It hit me like an electric shock last night to find out that my friend, the writer Ned Vizzini, took his own life in New York yesterday at age 32. He was one of the most enthusiastic, vibrant people I knew; his classic YA novel It's Kind of a Funny Story (which was adapted into a film in 2010) was based on Ned's own stay in a psychiatric hospital after he was gripped by suicidal thoughts in his early twenties, but that still doesn't make it any easier to believe that those feelings bested him now, because when I think of Ned, I think of that happy, crooked smile that you barely had to coax out of him.
I met Ned very randomly at a Human Rights Watch event a few years ago. All of his books (including Be More Chill andThe Other Normals) are about outsiders, and at this tony private home in the Hollywood Hills, packed with polished and well-heeled gay activists, Ned was a shaggy outsider indeed: He was a little unkempt, a little bit loud, and, incidentally, the only straight guy there. But I immediately sensed that I had so much more in common with him than with anyone else at the party, and Ned and I hit it off so quickly that I think we were both surprised. It was eerie how in sync we were on every single pop-culture topic imaginable; it felt like a variation on the mirror scene in Duck Soup, where I would start a topic of conversation — "Can we talk for a second about Jennifer Connelly's introduction in The Rocketeer … " — and then he would flawlessly mirror me and continue it: " … with the pantyhose and the lipstick and the eyebrows? I know!"
Ever since, we had a habit of meeting up at one of the oldest restaurants in Los Angeles, the Tam O'Shanter, to fill each other in on major life developments (Ned, a new father, had begun writing a YA series with original Harry Potter director Chris Columbus and was ascending through the TV writer ranks on shows likeTeen Wolf, Last Resort, and the upcoming Alfonso Cuarón series Believe) but mostly to experience that giddy thrill that comes from talking to someone who knows every single goddamn thing that you do. Ned was a family man who'd grown up in Park Slope and I was an unmarried gay guy who'd never lived anywhere but Southern California, but when we would nerd out about The Girl With the Silver Eyes by Willo Davis Roberts or pore delightedly through a PDF I'd found of the first issue of Nintendo Power, we might as well have shared the same brain.

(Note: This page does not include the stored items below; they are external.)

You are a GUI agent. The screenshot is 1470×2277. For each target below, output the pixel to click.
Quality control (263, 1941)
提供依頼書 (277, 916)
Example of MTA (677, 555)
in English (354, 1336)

And he was a great storyteller. Ned had a full-blown anecdote for every subject imaginable, and for being such a nice guy, he wasn't afraid to gossip. I remember a story he told me about the TV star who'd thrown a fit on set, unwilling to say the lines Ned had written for him. It was a genuinely juicy bit of news — this soft-spoken actor is the last person you would have expected to go full-diva — and yet, as Ned continued telling the story, he couldn't help but rationalize the guy's behavior. "I mean, he's the one who has to give the performance, not me," Ned said. "And for all I know, he's having some trouble in his life right now and maybe he just needed to lash out." Ned was bending over backwards to make me feel sympathetic for this actor who'd dismissed Ned's script as a piece of shit, and I frowned. "Ned," I said firmly, "You are absolutely ruining this good gossip right now." But that wasn't what it was. I realized later that Ned simply couldn't tell a story without rendering a character in three dimensions.

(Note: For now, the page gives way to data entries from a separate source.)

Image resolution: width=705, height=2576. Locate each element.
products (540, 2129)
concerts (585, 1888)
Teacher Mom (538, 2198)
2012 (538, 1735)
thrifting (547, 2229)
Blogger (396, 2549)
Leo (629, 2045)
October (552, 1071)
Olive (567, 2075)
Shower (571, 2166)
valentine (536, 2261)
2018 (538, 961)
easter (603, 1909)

I could go on about Ned Vizzini, and especially how encouraging he was of his friends and how genuinely in awe he was of other writers. Everyone he'd ever worked with or known well, he praised at length as though he simply couldn't fathom how creatively that person's mind worked. Every time, I just wanted to say, "Ned, you're a better storyteller than all of them. You know that, right?"

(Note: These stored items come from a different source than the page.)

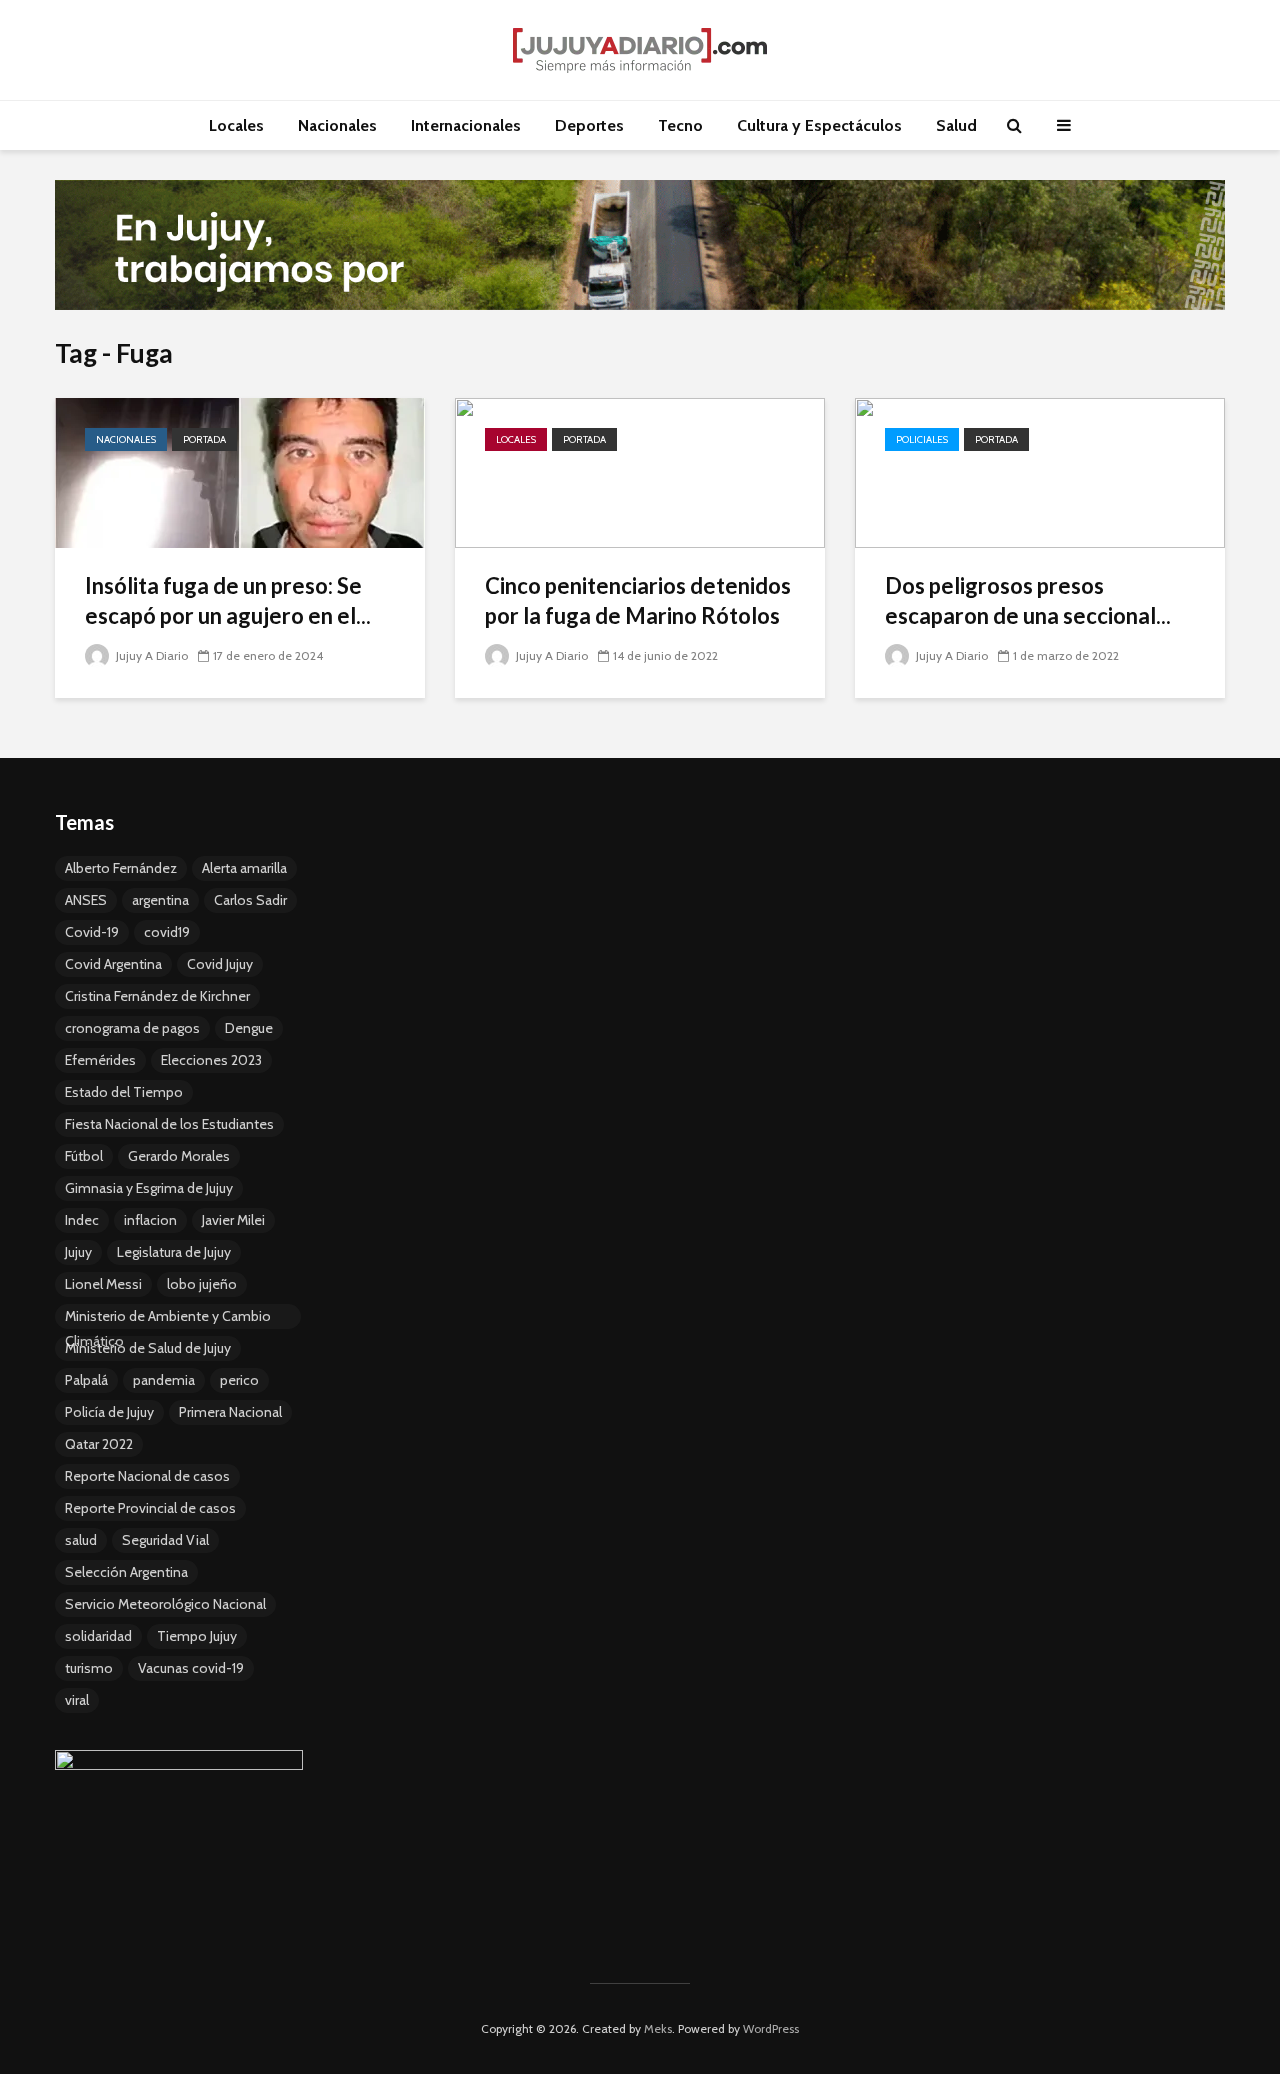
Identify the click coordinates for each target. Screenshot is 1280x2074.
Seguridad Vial (165, 1540)
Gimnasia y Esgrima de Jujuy (149, 1188)
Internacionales (466, 125)
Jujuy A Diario (150, 655)
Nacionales (337, 125)
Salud (956, 125)
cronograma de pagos (132, 1028)
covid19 (167, 932)
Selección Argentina (126, 1572)
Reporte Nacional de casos (147, 1476)
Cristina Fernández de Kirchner (157, 996)
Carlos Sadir (250, 900)
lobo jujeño (202, 1284)
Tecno (680, 125)
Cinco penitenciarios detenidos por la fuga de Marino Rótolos (638, 600)
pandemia (164, 1380)
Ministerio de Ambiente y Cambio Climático (168, 1318)
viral (77, 1700)
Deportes (589, 125)
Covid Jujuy (220, 964)
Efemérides (100, 1060)
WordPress (771, 2028)
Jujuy (78, 1252)
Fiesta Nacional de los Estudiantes (169, 1124)
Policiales (922, 439)
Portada (204, 439)
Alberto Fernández (121, 868)
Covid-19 (92, 932)
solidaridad (98, 1636)
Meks (658, 2028)
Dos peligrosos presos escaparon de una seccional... (1028, 600)
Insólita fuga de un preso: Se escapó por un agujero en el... (228, 600)
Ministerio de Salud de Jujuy (148, 1348)
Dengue (249, 1028)
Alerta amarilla (244, 868)
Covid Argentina (113, 964)
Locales (236, 125)
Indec (82, 1220)
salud (81, 1540)
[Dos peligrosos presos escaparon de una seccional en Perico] (1040, 471)
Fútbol (84, 1156)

The other day, I walked past the Tam O'Shanter, and I noticed that this restaurant, which has been around since 1922, had replaced its slightly dorky sign with a brand-new crest that was scribbled-looking and ostentatiously hip. I laughed and immediately made a mental note to tell Ned: How funny that a key part of this place where we so often met to discuss nostalgia had now become ephemera itself. I remembered that the last time we'd gone there, he had gotten on his bike at the end of the night to pedal home, promising me that he had another juicy story that he'd have to save for next time, since he had a young son to put to bed. As I thought of that yesterday, and wondered how somebody so selfless could commit such a selfish act, I searched his writings and his texts and his e-mails for answers. Then I found an interview Ned gave that reminded me of that final moment I saw him, a quote about something so vivid and yet earnestly described — so quintessentially Ned — that my heart leapt up in my throat. "My favorite distraction from suicidal thoughts is riding my bike," Ned said in the interview, adding, "Bad thoughts get caught under the front wheel and good ones whiz up the back into my brain.